┏━━
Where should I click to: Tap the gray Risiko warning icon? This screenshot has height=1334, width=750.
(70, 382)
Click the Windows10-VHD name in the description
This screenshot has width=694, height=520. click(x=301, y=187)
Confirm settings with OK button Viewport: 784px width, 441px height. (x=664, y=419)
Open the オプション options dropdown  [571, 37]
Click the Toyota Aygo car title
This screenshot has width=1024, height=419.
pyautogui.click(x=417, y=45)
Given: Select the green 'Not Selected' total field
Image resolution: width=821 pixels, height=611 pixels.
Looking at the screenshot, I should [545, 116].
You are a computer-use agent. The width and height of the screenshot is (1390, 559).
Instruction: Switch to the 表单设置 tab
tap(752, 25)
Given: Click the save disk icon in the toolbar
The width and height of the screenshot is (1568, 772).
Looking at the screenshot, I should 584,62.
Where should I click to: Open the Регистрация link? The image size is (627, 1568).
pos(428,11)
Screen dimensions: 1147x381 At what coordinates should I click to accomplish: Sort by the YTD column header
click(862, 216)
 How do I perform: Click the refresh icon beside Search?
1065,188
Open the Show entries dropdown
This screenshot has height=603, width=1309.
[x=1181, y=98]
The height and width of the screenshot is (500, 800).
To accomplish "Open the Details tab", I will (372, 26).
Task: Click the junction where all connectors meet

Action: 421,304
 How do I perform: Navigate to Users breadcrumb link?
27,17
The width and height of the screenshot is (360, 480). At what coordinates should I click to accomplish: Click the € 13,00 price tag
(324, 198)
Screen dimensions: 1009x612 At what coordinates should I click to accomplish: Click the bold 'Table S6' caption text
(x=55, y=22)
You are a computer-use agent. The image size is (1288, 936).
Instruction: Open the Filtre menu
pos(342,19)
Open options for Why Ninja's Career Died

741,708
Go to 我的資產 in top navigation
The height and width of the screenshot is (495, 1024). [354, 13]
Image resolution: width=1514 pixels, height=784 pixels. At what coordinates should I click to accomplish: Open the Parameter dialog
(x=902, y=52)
┗━━
• **WHAT YOU ARE ASKED TO DO**: Every line of the data above should be output exactly as written.

• **EXERCISE OUTPUT**:
Where should I click to: Tap the gray Risiko warning icon? This screenshot has height=1334, width=750.
(70, 382)
Click the Windows10-VHD name in the description
This screenshot has width=694, height=520. click(x=301, y=187)
Confirm settings with OK button Viewport: 784px width, 441px height. (x=664, y=419)
Open the オプション options dropdown  [571, 37]
Click the Toyota Aygo car title
This screenshot has width=1024, height=419.
pyautogui.click(x=417, y=45)
Given: Select the green 'Not Selected' total field
Image resolution: width=821 pixels, height=611 pixels.
Looking at the screenshot, I should [545, 116].
You are a computer-use agent. The width and height of the screenshot is (1390, 559).
Instruction: Switch to the 表单设置 tab
tap(752, 25)
Given: Click the save disk icon in the toolbar
The width and height of the screenshot is (1568, 772).
Looking at the screenshot, I should 584,62.
Where should I click to: Open the Регистрация link? The image size is (627, 1568).
pos(428,11)
Screen dimensions: 1147x381 At what coordinates should I click to accomplish: Sort by the YTD column header
click(862, 216)
 How do I perform: Click the refresh icon beside Search?
1065,188
Open the Show entries dropdown
This screenshot has height=603, width=1309.
[x=1181, y=98]
The height and width of the screenshot is (500, 800).
To accomplish "Open the Details tab", I will (372, 26).
Task: Click the junction where all connectors meet

Action: 421,304
 How do I perform: Navigate to Users breadcrumb link?
27,17
The width and height of the screenshot is (360, 480). At what coordinates should I click to accomplish: Click the € 13,00 price tag
(324, 198)
Screen dimensions: 1009x612 At what coordinates should I click to accomplish: Click the bold 'Table S6' caption text
(x=55, y=22)
You are a computer-use agent. The image size is (1288, 936).
Instruction: Open the Filtre menu
pos(342,19)
Open options for Why Ninja's Career Died

741,708
Go to 我的資產 in top navigation
The height and width of the screenshot is (495, 1024). [354, 13]
Image resolution: width=1514 pixels, height=784 pixels. At what coordinates should I click to accomplish: Open the Parameter dialog
(x=902, y=52)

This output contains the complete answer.